Il loro “d’Artagnan” è un divorziato risposato. Mario Adinolfi infatti si è sposato nel 1991 ma, dopo essersi separato dalla moglie, si è risposato nel luglio 2013 nel Cosmopolitan Hotel di Las Vegas. Qui non è questione della vita privata di Adinolfi. Il punto su cui nel Sinodo si discute è il contrasto tra chi, come il cardinale Kasper, pretende dissociare la dottrina e la prassi cristiana e chi, come il Prefetto della Congregazione per la Fede Gerhard Ludwig Müller, ribadisce che «non c’è la verità senza la vita e non c’è vita senza verità» (“Radio Vaticana”, 2 dicembre 2014). La coerenza è una virtù che ha un fondamento metafisico: il principio di non contraddizione. Il cristiano è sempre logico nella sua fede ed è perciò tenuto alla coerenza. Con che logica un risposato non pentito può condurre una campagna politica e morale in difesa della famiglia cristiana? Il card. Carlo Caffarra ha ben chiarito che: «la Chiesa perdona, ma a condizione che ci sia il pentimento. Ma il pentimento in questo caso significa tornare al primo matrimonio. Non è serio dire: sono pentito ma resto nello stesso stato che costituisce la rottura del vincolo, della quale mi pento» (Intervista a “Il Foglio” del 15 marzo 2014).

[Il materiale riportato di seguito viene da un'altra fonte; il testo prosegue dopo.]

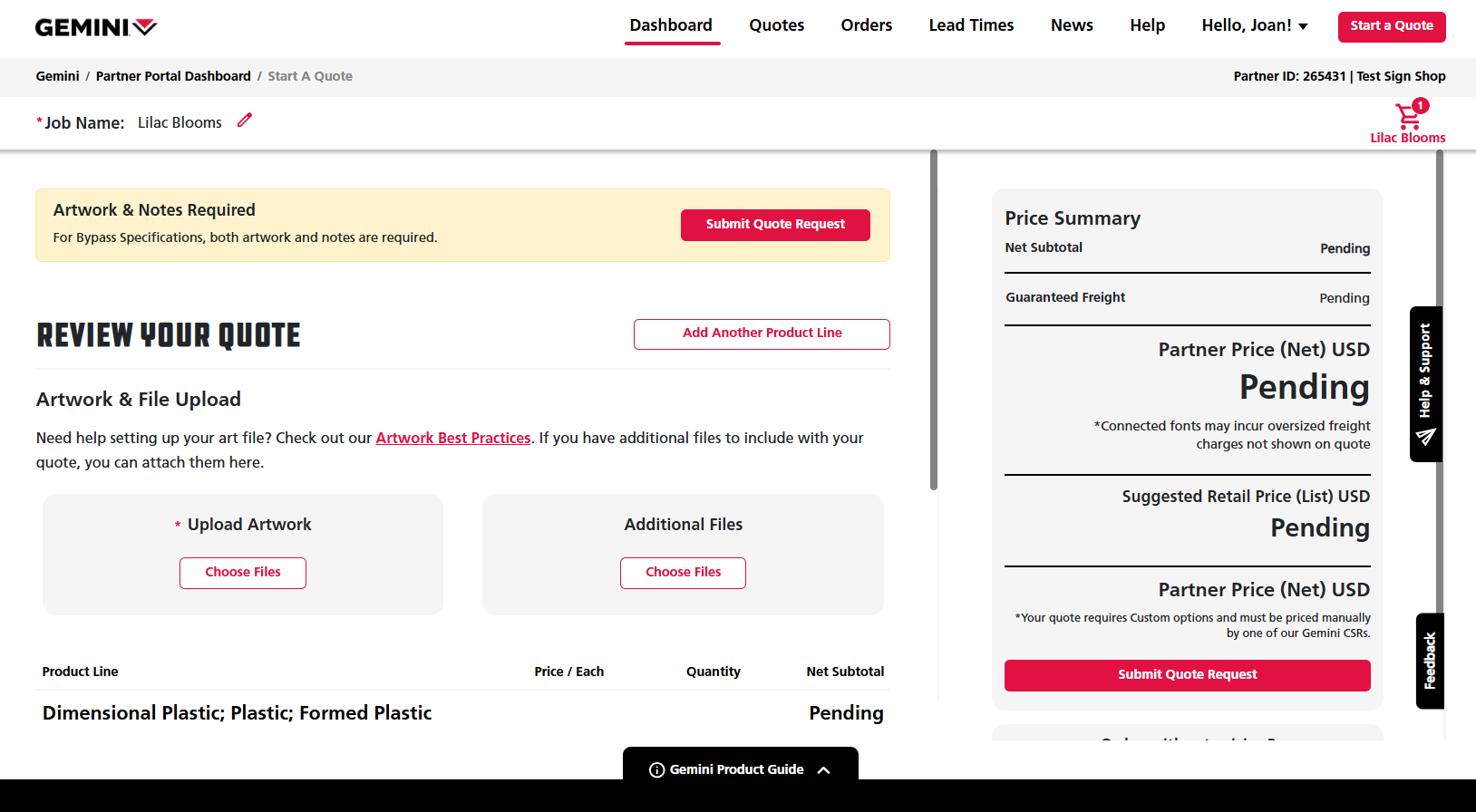1476x812 pixels.
Task: Navigate to Lead Times page
Action: coord(971,25)
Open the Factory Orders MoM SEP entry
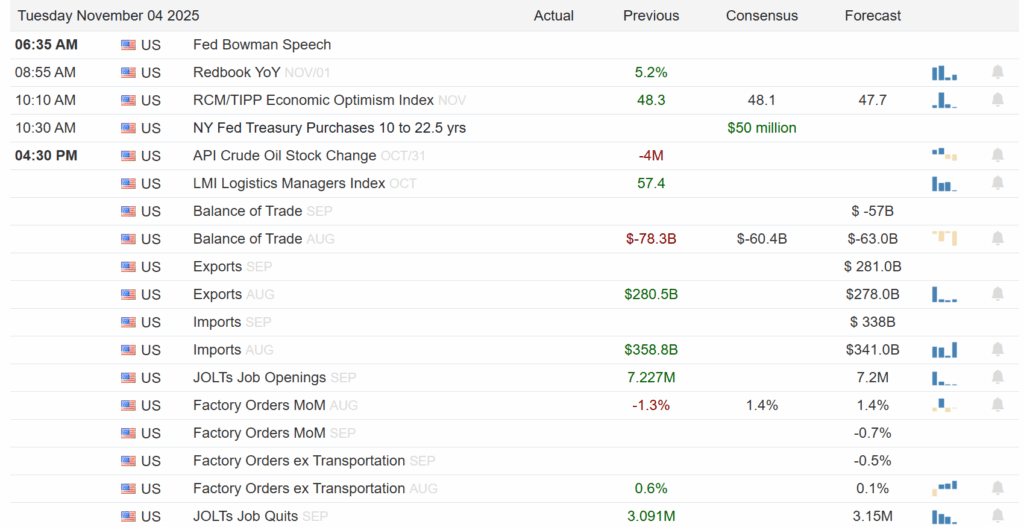The width and height of the screenshot is (1024, 527). 259,433
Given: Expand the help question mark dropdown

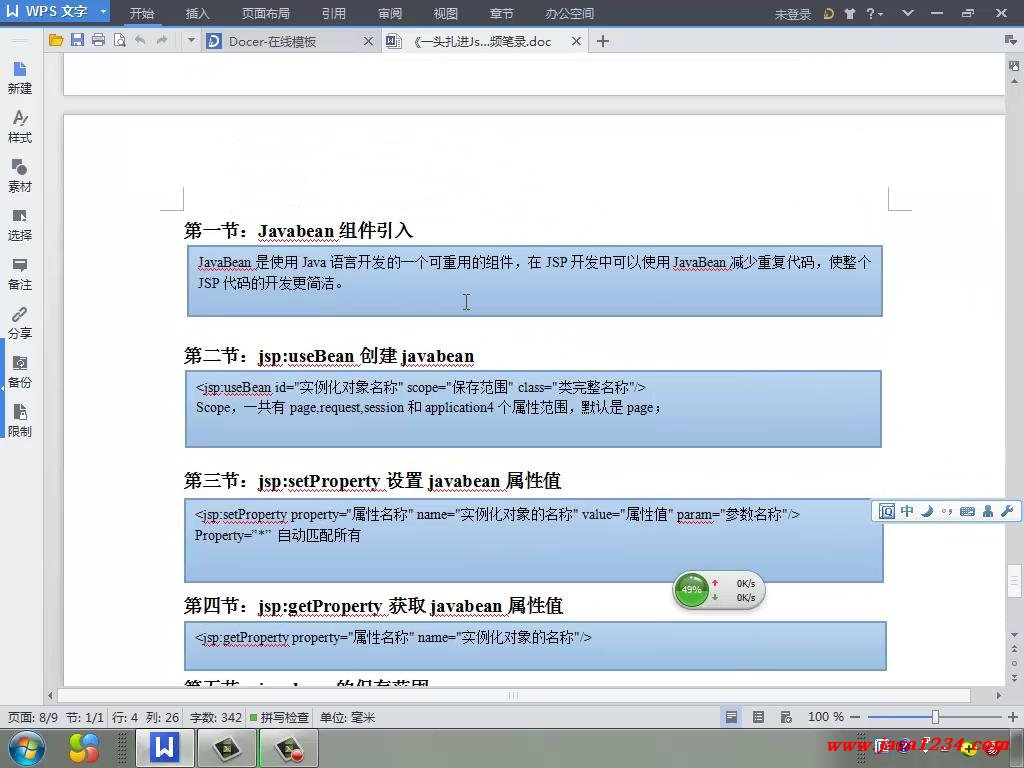Looking at the screenshot, I should (880, 14).
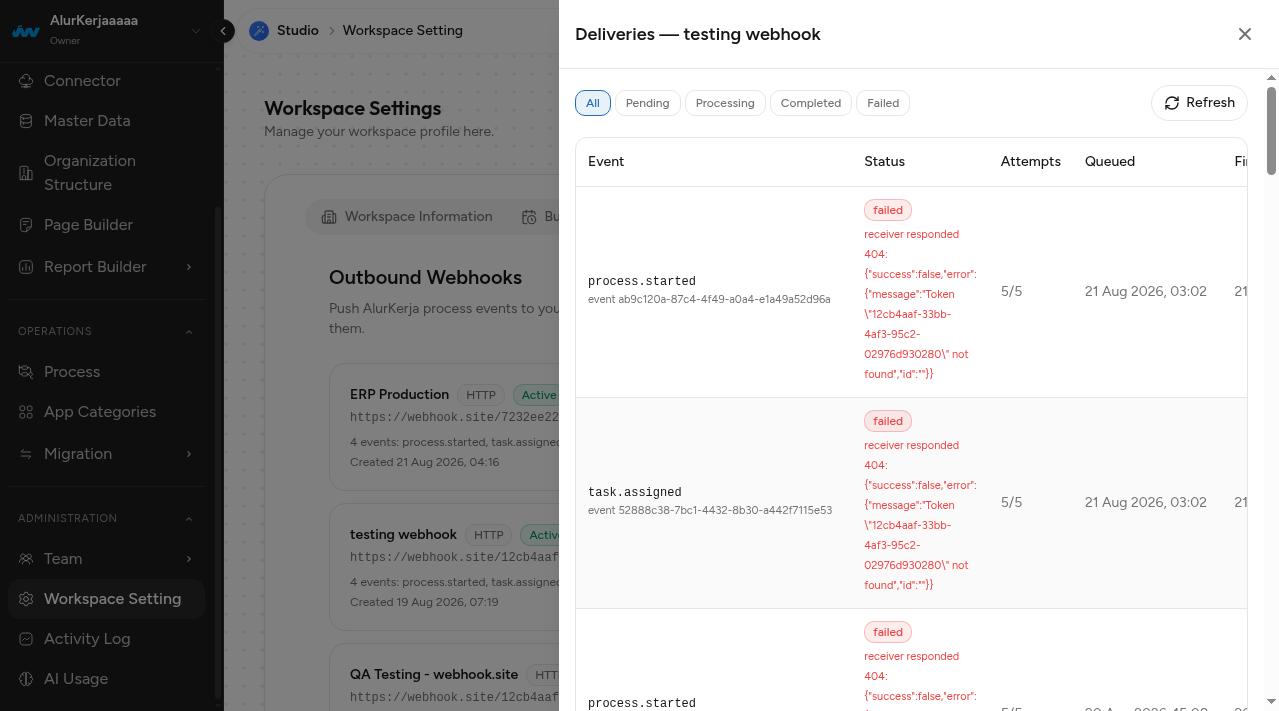Click the Connector sidebar icon
This screenshot has width=1279, height=711.
coord(26,81)
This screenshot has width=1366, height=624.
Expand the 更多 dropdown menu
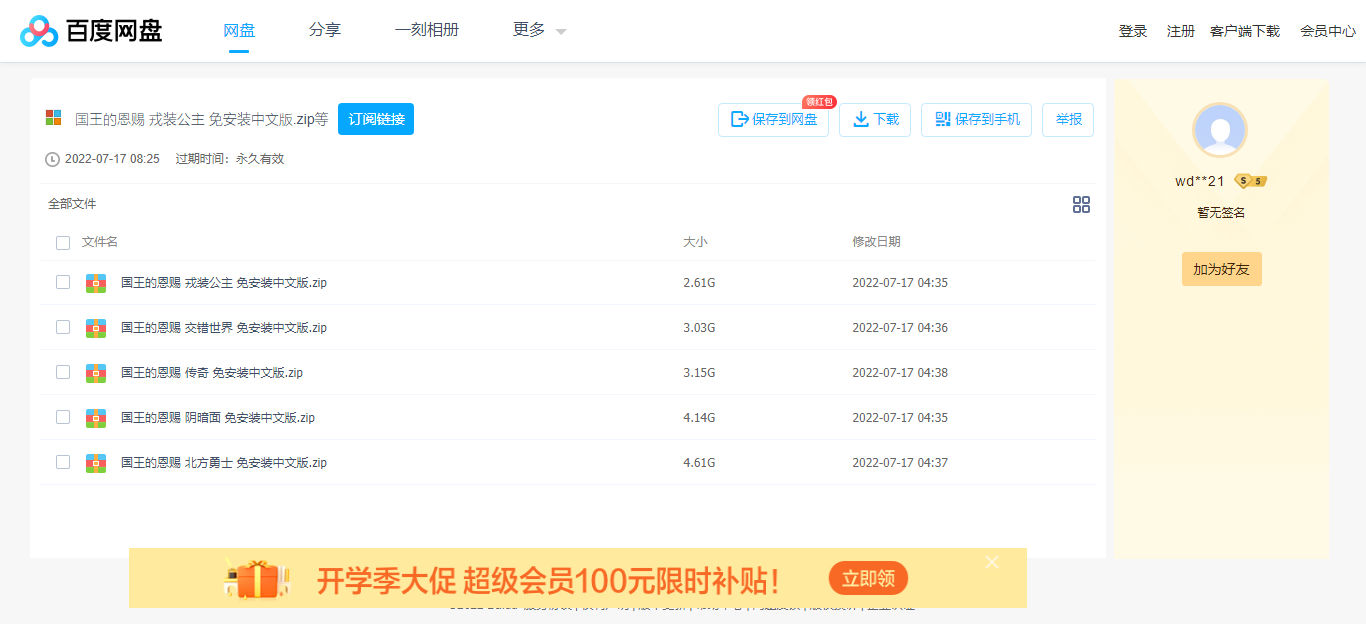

Il rischio che si corre è quello di far screditare dai nostri avversari, nella persona di Adinolfi, tutto il fronte dei difensori della famiglia. Come dimenticare inoltre l’importanza di avere, come guide e punti di riferimento, uomini che vivono nella Grazia divina, che è l’unica forza in grado di condurre alla vittoria?
Per Adinolfi le critiche che gli vengono rivolte sono, come ha scritto su “La Croce” del 1 febbraio, «cretinerie ideologiche» (leggi qui).
Una risposta simile, ma con più classe, avrebbe potuto darla Giulio Andreotti a chi gli avesse rimproverato la sua firma alla legge sull’aborto.
La prassi politica prevale sull’affermazione della morale.
Non ho nulla di personale contro Adinolfi, ma il cristiano è una persona che va giudicata nella sua interezza. Dicendo la verità e pregando per lui credo di fare il suo bene meglio di tanti interessati amici che gli stanno a fianco.
Adinolfi spera di riunire al Palalottomatica 15.000 persone. Glielo auguriamo.
Ma la croce dietro la quale i suoi seguaci si schiereranno sarà forse quella democristiana, non certo quella del Calvario, da cui traiamo forza per la nostra battaglia quotidiana in difesa della fede e della Civiltà cristiana.